Here I’m explaining how we can install and configure toree for spark based testing environment.
# Current latest version, pick the
pip install toree==0.3.0
jupyter toree install --user --spark_home=/mnt/haridas/packages/spark-2.1.2-bin-hadoop2.7
To confirm the new kernel got installed to jupyter correctly,
jupyter kernelspec list
Available kernels:
apache_toree_scala /home/haridas/.local/share/jupyter/kernels/apache_toree_scala
python3 /home/haridas/ENV3/share/jupyter/kernels/python3
If above commands ran successful then we are good to go with running new kernel with jupyter web UI or on the console mode.
jupyter notebook --no-browser --ip 0.0.0.0 --port 8080
Go to browser on this jupyter application, when creating the new notebook, you can now have option to create toree notebook also along with python standard notebook type.
Sometime you might need to directly work on small scripts ore test few things against spark cluster or checking the scala magics ;)
Make use of the console version jupyter with the new kernel. Now you get the standard ipython like console via that we can interact with the spark cluster or write scala codes.
jupyter console --kernel=apache_toree_scala
Default settings of the spark application is very minimal, which may be not enough to test with big files or make use of the available resources in your machine. To do that you need to update the default configurations.
By default spark and driver program make uses only 1GB of heap size, and number of executors will be 1.
To change the configuration it’s pretty easy, you can check the available options
from spark-submit --help
command, and pass them on bellow environment variable
before running the toree notebook.
When picking options from spark-submit
ensure your cluster is of type standalone,
or standalone-cluster-mode or yarn cluster mode. The options are bit different between
the cluster managers.
export SPARK_OPTS="--jars /home/haridas/custom1.jar:/home/haridas/custom2.jar \
--driver-memory=5g \
--executor-memory=5g \
--num-executors 3"
jupyter console --kernel=apache_toree_scala
To save the spark options permanently for the given toree kernel, we can use the kernel configuration file to update the same.

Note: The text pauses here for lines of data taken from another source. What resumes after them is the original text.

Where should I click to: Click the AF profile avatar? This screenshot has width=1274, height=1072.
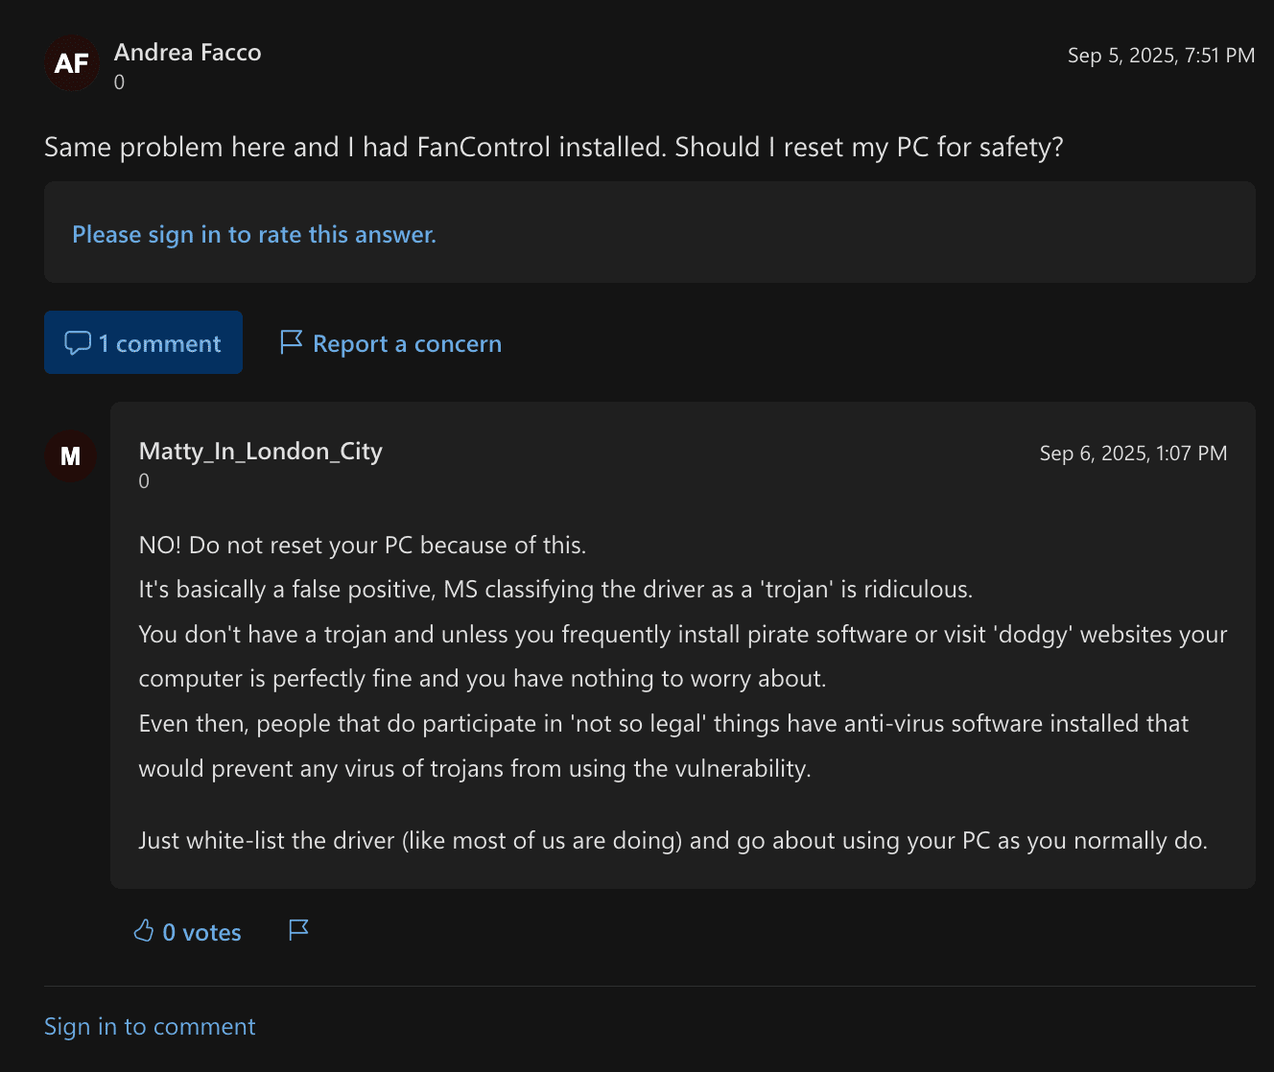point(72,63)
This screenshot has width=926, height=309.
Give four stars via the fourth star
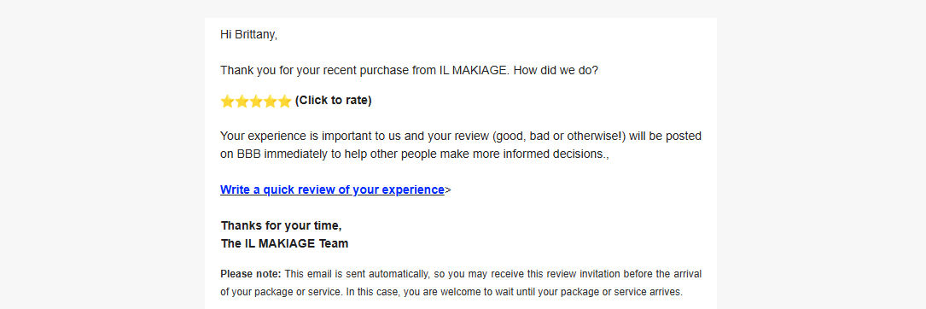270,101
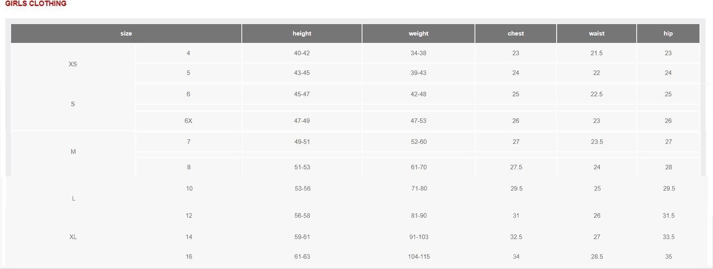Click weight value 104-115

419,257
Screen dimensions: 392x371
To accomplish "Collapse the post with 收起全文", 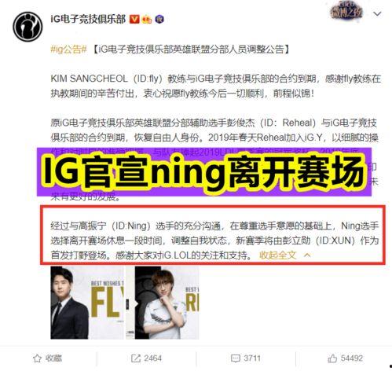I will pos(277,255).
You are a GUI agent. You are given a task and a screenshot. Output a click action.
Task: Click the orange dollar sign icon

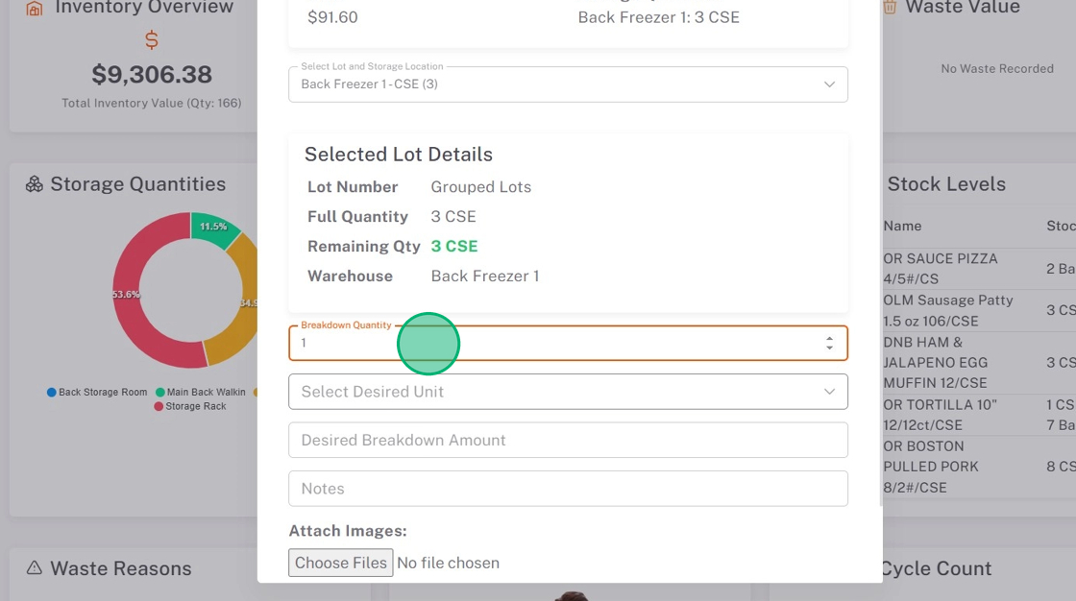click(152, 40)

# List available jupyter kernels
(ENV3)$ jupyter kernelspec list
Available kernels:
apache_toree_scala /home/ubuntu/.local/share/jupyter/kernels/apache_toree_scala
python3 /home/ubuntu/ENV3/share/jupyter/kernels/python3
# Edit the `apache_toree_scala` 's kernel.json file
Open /home/ubuntu/.local/share/jupyter/kernels/apache_toree_scala/kernel.json
{
...
"env": {
"__TOREE_SPARK_OPTS__": "--master spark://<ip>:7077 --executor-cores 1 ..."
}
...
}
Once the kernel.json
updated with the spark configuration, when we start a
toree notebook it automatically uses this SPARK_OPTS
.
Here only we only need to make use of the spark-submit arguments.
export SPARK_OPTS="--master spark://<host>:7077 ..."

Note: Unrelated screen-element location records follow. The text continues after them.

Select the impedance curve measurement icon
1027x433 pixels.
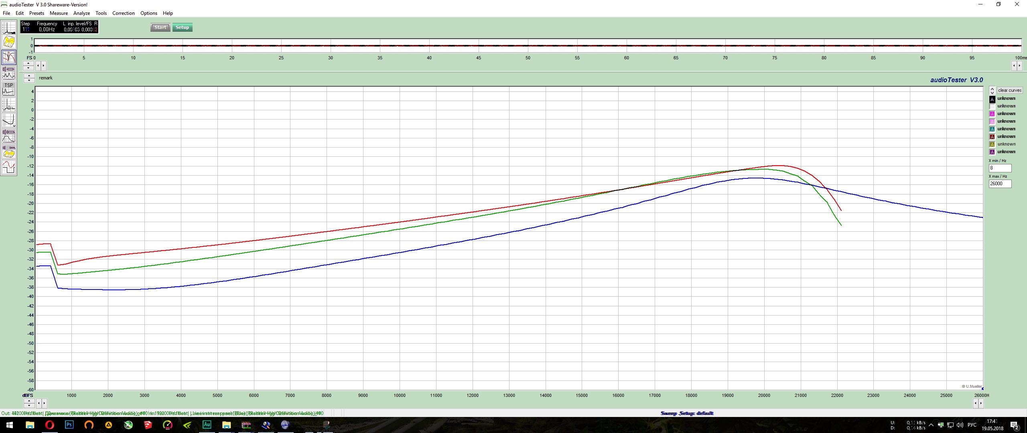(9, 120)
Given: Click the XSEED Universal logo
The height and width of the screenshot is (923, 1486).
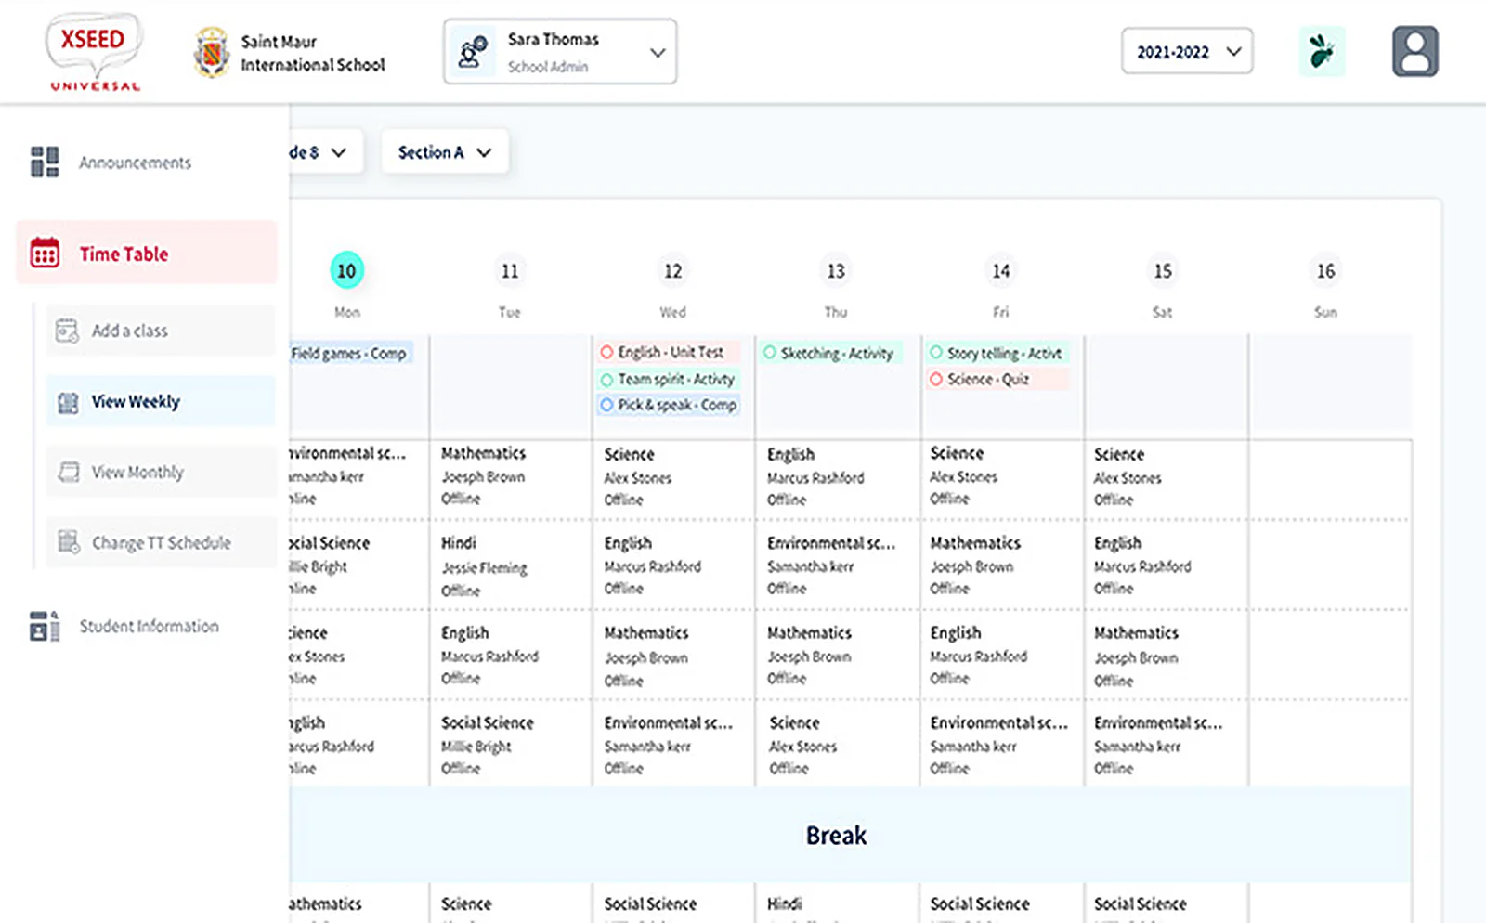Looking at the screenshot, I should click(x=95, y=51).
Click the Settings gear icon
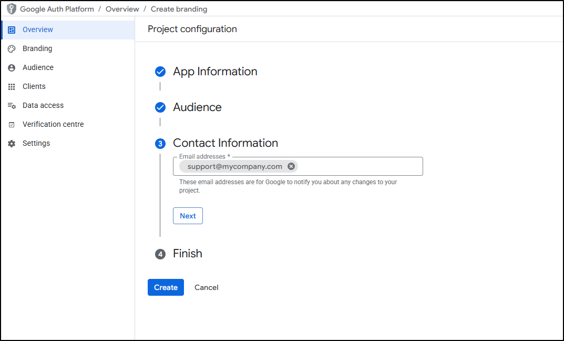Image resolution: width=564 pixels, height=341 pixels. (x=12, y=144)
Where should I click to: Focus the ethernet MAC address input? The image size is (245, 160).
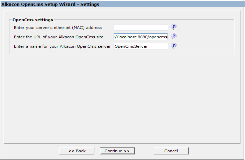(x=141, y=27)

By making use of the special magic types you can run the any of these codes that is supported by the spark execution environment.
Thats all for now, have fun with spark cluster and get the same flexibility of ipython notebook !

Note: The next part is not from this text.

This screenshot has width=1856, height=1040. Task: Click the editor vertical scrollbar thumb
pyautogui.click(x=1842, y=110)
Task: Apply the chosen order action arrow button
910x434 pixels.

Here we are accessing the spark via python interface without toree kernel support,
pyspark
library provide all the necessary tooling to start the driver program
and py4j services. Use this if you want to interact with python without toree
kernel.
export SPARK_HOME=/mnt/spark-2.4.0-bin-hadoop2.7
export PATH=$SPARK_HOME/bin:$PATH
export PYSPARK_DRIVER_PYTHON=/home/haridas/ENV3/bin/jupyter
export PYSPARK_DRIVER_PYTHON_OPTS='console'
pyspark
Now the pyspark uses the jupyter console interface, and we get the native console interface instead of web-console, some cases backend console is better.